** PROVIDED RECORDS follows **

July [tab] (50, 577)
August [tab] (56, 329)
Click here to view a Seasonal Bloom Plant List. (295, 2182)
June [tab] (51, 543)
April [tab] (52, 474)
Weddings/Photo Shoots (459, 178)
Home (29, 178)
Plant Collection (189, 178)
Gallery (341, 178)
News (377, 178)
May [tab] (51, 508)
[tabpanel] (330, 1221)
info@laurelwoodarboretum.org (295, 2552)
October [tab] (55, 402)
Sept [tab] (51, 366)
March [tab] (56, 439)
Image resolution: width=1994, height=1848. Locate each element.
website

** End of PROVIDED RECORDS **
** PROVIDED RECORDS follows **

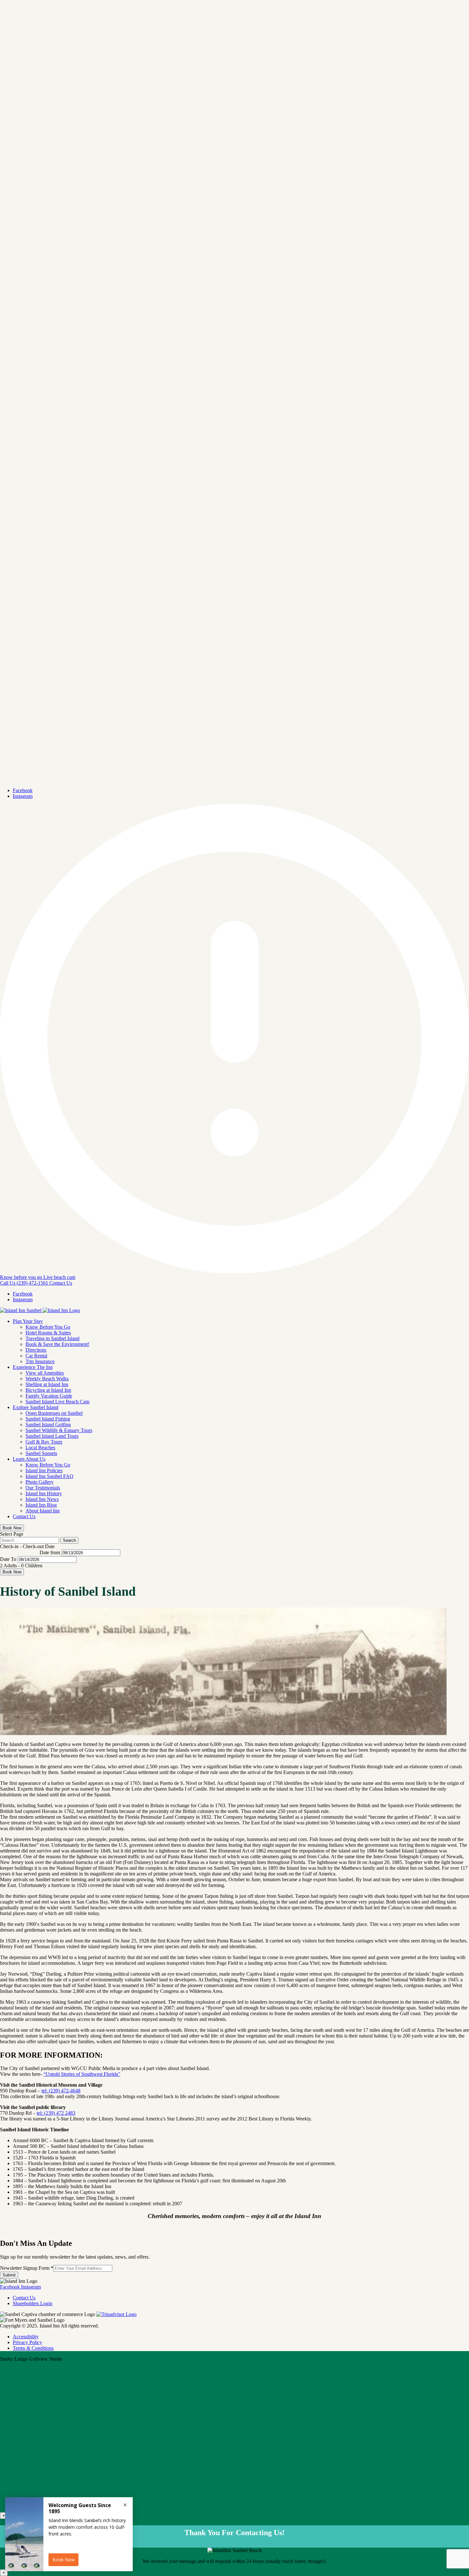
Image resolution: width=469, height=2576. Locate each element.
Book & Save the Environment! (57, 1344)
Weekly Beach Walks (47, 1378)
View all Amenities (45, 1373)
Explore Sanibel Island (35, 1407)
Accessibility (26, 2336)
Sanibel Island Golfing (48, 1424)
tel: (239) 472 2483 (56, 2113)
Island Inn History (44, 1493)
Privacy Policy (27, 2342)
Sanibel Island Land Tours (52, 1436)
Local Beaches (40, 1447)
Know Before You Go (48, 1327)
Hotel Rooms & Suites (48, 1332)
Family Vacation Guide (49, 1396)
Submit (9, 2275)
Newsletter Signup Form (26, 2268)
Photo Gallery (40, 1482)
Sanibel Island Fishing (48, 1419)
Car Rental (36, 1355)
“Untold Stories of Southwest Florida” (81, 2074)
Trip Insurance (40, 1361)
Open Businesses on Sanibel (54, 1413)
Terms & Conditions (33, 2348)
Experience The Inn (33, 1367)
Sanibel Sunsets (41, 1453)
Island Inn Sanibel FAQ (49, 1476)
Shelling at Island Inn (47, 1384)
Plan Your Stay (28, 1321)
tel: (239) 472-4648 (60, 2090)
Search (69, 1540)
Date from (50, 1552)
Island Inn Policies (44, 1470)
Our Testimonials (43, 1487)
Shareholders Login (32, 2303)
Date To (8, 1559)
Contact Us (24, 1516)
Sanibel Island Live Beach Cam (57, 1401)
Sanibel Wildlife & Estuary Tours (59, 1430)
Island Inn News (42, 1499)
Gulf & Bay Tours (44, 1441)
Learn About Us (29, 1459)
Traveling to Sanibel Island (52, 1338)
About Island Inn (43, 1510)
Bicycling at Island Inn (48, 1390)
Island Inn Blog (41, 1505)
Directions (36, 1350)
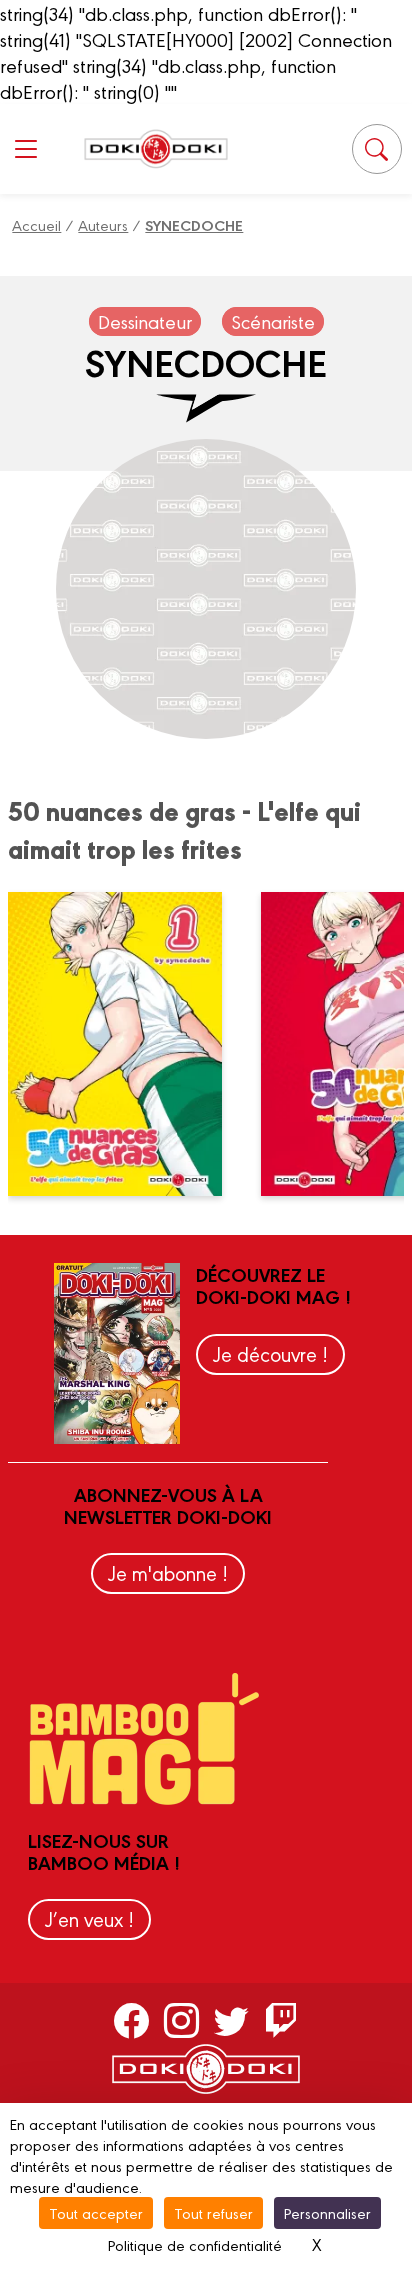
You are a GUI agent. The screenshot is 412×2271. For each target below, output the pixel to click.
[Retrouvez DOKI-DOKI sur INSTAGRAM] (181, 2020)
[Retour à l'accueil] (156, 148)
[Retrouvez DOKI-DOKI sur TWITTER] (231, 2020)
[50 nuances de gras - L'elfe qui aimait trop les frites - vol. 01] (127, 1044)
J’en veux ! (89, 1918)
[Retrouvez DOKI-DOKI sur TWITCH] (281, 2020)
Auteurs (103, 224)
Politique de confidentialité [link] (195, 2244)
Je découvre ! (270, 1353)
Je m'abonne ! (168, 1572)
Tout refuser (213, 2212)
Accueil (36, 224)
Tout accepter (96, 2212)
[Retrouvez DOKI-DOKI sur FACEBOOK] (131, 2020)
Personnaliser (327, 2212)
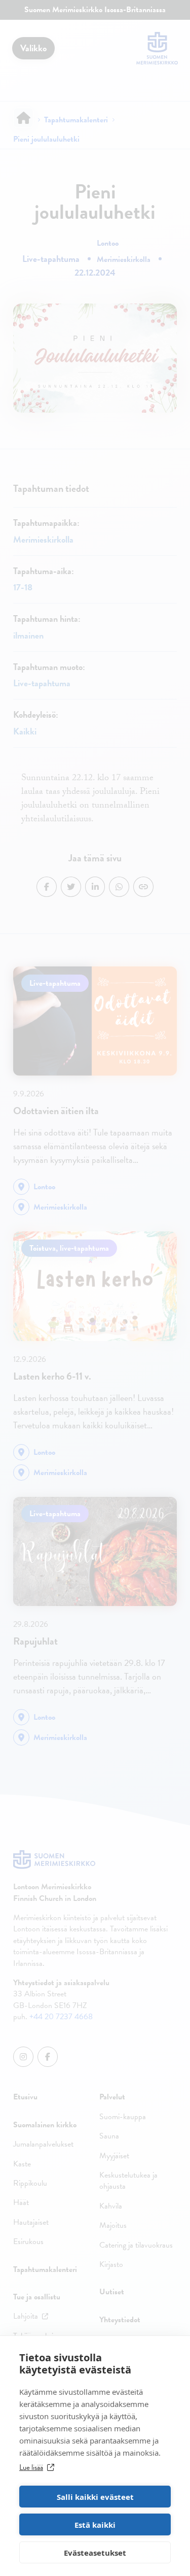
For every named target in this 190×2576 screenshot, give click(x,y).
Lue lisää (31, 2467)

** End of PROVIDED RECORDS **
** PROVIDED RECORDS follows **

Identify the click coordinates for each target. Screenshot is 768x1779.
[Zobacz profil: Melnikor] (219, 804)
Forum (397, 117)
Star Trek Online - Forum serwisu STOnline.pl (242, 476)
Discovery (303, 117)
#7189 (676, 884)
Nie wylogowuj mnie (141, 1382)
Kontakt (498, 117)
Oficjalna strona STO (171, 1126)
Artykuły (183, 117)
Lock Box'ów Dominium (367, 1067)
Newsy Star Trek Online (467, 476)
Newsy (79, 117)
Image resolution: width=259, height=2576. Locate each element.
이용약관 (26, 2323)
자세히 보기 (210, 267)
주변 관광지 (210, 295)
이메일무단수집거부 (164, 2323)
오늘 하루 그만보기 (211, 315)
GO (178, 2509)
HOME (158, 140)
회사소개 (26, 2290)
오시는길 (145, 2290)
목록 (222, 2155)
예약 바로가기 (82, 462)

** End of PROVIDED RECORDS **

• YOUR GOAL: Above are the entries; copy out every line among them that contains the word "Photo".

• EXERCISE SOLUTION:
Weddings/Photo Shoots (459, 178)
Photo Gallery (40, 1482)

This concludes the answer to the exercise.